1. Who is responsible for your data
For service-level processing (account creation, authentication, billing if and when it begins, security, and operating the platform itself) Fluid Forum is the data controller. During the beta phase the operators of Fluid Forum act as that controller; full corporate identity and registration details will be added here when the operating entity is formed.
For the content that members and administrators upload into a group’s space — ideas, discussion, votes, member rosters, governing documents, archives, and any export — the organisation that runs that group is the controller, and Fluid Forum acts as a processor on its behalf, in line with the Terms of Service and our agreements with that organisation. If you are a member of a group, please refer to that organisation for questions about the content it has chosen to collect.
2. Information we collect
2.1 Information you provide
- Account information. Your email address (used for passwordless magic-link sign-in), and the display name and avatar you choose for your profile.
- Group and membership data. The groups you create, join, or are invited to; your role (member or admin) in each group; invitation messages you send.
- Content. Ideas, descriptions, comments, edit suggestions, attached image references, propositions, voting periods, governing documents, and any beta feedback you choose to submit.
- Votes and delegations. Your Yes / No / Abstain ballot choices, your delegation choices, and any preferences you set for transparency under the Transparency-Threshold Delegation rules described in section 7 below.
- Anonymous posts. When you post anonymously, the substantive content of your post is published under a per-group anonymous identity. Your link to that post is stored separately and protected so that the published post does not reveal who you are. See section 8.
- Notification preferences.
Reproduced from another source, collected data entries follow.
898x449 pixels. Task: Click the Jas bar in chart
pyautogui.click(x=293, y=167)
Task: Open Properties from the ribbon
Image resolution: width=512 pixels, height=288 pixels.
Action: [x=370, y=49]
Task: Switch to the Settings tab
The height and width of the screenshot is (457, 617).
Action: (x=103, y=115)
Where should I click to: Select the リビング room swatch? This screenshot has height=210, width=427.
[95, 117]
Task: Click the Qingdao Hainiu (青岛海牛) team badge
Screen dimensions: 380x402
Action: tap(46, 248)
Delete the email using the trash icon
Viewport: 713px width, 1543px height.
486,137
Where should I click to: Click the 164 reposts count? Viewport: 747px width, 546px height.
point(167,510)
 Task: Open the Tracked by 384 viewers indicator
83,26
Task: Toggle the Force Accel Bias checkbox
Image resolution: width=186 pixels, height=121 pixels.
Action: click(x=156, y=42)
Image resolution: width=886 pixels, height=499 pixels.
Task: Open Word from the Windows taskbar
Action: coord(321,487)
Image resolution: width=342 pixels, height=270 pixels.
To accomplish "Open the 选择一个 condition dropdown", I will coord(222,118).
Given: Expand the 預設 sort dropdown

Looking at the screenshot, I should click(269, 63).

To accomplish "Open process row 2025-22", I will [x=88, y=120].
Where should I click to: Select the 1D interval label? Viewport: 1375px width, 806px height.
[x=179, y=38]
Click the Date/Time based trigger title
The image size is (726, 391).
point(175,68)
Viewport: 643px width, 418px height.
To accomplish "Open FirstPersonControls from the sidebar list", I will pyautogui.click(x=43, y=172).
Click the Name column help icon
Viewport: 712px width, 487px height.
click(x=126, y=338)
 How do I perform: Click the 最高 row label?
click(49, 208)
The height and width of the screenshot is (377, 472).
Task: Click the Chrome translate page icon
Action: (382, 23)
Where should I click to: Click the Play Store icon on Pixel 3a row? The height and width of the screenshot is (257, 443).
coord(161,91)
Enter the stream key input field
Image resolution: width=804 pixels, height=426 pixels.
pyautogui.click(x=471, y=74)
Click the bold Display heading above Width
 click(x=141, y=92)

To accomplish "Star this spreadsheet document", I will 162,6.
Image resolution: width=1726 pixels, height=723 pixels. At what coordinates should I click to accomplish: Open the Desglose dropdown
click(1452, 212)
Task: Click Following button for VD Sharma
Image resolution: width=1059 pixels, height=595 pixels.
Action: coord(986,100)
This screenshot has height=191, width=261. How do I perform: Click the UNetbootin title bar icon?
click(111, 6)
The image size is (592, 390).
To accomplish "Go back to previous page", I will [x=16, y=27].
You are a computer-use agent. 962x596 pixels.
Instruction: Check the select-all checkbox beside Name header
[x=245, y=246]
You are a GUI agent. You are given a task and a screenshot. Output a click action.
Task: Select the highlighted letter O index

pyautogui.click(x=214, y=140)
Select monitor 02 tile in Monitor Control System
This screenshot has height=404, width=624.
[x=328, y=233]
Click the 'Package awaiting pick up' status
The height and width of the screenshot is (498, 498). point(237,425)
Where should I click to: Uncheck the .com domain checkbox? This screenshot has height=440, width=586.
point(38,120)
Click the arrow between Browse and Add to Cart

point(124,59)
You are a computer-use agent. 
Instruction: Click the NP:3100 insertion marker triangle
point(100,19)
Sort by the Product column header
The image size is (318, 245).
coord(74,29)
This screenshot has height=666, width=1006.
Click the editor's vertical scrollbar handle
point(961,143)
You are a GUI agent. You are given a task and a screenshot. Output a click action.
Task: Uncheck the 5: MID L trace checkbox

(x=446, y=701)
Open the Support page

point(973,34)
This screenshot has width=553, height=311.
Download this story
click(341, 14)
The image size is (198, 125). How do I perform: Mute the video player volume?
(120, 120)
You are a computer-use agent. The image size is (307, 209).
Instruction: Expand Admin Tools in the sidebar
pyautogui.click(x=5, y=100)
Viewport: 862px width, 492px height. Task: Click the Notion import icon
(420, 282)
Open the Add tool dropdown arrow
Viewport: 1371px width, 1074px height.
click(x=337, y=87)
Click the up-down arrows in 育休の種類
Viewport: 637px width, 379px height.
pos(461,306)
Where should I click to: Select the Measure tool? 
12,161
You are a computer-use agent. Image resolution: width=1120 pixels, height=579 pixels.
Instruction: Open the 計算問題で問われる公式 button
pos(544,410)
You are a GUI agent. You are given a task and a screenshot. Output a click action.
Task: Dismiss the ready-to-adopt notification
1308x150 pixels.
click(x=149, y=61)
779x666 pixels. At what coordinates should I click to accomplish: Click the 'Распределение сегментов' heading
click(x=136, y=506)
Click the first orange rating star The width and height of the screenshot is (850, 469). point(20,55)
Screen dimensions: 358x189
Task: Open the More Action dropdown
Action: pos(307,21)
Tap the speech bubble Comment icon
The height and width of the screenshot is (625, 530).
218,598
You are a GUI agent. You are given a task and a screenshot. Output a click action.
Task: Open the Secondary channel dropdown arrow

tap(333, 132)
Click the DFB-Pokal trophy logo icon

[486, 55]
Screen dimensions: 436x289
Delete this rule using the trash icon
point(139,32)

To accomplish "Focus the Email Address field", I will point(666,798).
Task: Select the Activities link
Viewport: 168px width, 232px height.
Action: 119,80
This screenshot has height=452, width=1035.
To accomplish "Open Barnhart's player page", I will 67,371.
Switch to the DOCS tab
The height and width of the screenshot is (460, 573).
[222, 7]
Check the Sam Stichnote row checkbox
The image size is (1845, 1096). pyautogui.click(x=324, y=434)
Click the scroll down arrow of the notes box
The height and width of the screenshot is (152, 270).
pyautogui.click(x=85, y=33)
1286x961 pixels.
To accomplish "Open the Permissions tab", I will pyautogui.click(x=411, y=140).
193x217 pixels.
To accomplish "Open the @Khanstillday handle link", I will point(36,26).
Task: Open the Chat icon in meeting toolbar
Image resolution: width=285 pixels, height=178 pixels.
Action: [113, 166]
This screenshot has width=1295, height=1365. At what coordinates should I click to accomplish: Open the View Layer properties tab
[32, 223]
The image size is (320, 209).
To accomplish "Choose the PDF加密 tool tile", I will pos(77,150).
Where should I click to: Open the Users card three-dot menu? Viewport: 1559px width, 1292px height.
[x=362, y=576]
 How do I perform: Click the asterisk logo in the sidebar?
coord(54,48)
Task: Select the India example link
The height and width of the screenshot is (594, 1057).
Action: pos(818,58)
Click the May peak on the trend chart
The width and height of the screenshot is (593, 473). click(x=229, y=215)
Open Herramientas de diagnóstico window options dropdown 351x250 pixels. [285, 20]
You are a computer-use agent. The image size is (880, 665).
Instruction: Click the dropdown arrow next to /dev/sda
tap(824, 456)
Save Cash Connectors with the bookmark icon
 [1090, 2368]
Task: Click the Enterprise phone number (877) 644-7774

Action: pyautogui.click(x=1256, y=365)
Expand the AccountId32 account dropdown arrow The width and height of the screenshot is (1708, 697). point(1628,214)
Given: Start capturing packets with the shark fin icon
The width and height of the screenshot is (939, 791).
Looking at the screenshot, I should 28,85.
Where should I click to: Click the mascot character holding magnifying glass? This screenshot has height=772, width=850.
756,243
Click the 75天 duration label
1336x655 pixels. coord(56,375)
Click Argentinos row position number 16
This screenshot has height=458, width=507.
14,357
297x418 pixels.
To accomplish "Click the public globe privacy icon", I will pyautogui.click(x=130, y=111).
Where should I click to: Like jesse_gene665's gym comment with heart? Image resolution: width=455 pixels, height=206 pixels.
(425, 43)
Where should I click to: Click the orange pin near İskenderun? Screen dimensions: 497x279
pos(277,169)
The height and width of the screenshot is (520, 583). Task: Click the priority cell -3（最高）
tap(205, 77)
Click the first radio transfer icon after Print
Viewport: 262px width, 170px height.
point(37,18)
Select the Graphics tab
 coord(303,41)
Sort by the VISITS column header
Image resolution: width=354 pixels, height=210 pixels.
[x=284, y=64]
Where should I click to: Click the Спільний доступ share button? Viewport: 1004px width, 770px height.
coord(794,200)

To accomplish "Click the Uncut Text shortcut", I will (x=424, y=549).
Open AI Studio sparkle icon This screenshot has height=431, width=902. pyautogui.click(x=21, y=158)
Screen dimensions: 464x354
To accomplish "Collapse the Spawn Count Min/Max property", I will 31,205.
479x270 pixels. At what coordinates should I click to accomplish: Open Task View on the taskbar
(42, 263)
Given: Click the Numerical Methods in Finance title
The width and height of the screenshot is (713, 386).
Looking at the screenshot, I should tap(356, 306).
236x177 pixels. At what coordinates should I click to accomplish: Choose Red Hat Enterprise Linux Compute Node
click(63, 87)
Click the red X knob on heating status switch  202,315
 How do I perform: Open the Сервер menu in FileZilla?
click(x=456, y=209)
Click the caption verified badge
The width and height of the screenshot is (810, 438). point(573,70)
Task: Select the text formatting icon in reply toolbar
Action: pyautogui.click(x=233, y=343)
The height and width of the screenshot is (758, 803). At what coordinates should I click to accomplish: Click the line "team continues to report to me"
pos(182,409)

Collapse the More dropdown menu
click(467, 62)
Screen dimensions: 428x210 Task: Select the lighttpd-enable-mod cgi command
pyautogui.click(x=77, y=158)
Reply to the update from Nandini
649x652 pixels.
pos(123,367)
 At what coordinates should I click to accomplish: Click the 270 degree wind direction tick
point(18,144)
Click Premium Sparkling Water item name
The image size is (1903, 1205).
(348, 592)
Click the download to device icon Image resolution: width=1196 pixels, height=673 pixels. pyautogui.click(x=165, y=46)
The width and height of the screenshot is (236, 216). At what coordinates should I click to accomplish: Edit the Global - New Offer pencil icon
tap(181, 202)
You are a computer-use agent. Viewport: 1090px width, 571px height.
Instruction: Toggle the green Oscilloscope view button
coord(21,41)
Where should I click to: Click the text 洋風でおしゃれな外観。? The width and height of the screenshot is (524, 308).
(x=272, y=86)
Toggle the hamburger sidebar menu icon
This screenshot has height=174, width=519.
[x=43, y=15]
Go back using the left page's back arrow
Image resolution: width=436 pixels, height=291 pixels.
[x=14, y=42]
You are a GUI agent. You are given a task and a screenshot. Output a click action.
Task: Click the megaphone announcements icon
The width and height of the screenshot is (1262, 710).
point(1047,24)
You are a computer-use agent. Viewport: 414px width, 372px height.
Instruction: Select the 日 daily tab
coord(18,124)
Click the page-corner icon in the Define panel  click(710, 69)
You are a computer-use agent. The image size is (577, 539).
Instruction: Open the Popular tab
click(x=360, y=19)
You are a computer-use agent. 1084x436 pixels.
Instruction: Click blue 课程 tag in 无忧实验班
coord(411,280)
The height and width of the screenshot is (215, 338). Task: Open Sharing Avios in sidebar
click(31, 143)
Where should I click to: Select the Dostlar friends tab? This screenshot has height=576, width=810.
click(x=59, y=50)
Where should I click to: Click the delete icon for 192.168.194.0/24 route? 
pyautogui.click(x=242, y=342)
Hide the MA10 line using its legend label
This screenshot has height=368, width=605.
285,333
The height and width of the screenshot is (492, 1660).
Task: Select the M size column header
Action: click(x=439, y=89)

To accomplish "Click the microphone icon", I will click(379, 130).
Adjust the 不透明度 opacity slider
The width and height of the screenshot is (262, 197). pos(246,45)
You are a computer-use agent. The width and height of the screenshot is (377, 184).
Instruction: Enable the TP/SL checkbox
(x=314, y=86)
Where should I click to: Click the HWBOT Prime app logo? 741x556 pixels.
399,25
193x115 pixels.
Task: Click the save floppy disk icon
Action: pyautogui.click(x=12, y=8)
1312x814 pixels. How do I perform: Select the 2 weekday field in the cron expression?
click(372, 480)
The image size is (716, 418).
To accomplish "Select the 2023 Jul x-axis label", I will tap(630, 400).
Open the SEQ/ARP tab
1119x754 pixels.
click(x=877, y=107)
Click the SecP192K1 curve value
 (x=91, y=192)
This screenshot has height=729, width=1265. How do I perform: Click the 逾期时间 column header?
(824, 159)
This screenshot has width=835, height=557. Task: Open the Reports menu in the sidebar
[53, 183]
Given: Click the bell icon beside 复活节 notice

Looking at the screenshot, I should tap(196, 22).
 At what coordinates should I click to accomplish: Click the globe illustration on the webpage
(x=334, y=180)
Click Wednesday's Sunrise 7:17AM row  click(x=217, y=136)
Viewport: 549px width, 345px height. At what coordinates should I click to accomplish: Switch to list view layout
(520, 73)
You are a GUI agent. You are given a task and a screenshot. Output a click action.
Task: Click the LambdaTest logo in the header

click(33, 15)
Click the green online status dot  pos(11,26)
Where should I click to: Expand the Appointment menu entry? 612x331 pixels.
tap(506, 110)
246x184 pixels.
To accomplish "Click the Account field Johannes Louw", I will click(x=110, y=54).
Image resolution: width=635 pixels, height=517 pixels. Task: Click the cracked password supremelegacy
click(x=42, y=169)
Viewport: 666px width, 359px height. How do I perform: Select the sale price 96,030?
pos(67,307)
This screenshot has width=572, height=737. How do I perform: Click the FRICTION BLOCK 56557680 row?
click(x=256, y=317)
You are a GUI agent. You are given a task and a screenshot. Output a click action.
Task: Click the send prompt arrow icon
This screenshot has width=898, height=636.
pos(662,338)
Your choices about which email and browser-push notifications you want to receive.
- API tokens. If you choose to use the read-only agent API, we generate a token bound to your account; we store a hashed form of that token, not the token itself.
2.2 Information we collect automatically when you use the Service
- Authentication and session data. Sign-in events, session tokens issued by our authentication provider, and the technical metadata needed to keep you signed in securely.
- Service logs. Operational logs such as request timestamps, IP address, user-agent string, error traces, and rate-limit counters. These are kept for security, abuse prevention, and troubleshooting, and are not used for advertising or behavioural profiling.
- Browser-push subscription data. If you opt in to push notifications, your browser provides a push endpoint URL and public keys, which we store so we can deliver push messages to that browser.
2.3 Information we do not collect
The Service does not embed third-party advertising trackers, analytics pixels, or behavioural-profiling scripts. We do not sell personal data, and we do not use it to build advertising profiles.
3. Why we process your data and our legal bases
Where the GDPR or comparable laws apply, we rely on the following legal bases:
- Performance of a contract (GDPR Art. 6(1)(b)) — to operate the Service, run authentication, deliver notifications you have asked for, process payments if and when paid plans begin, and otherwise provide what you signed up for.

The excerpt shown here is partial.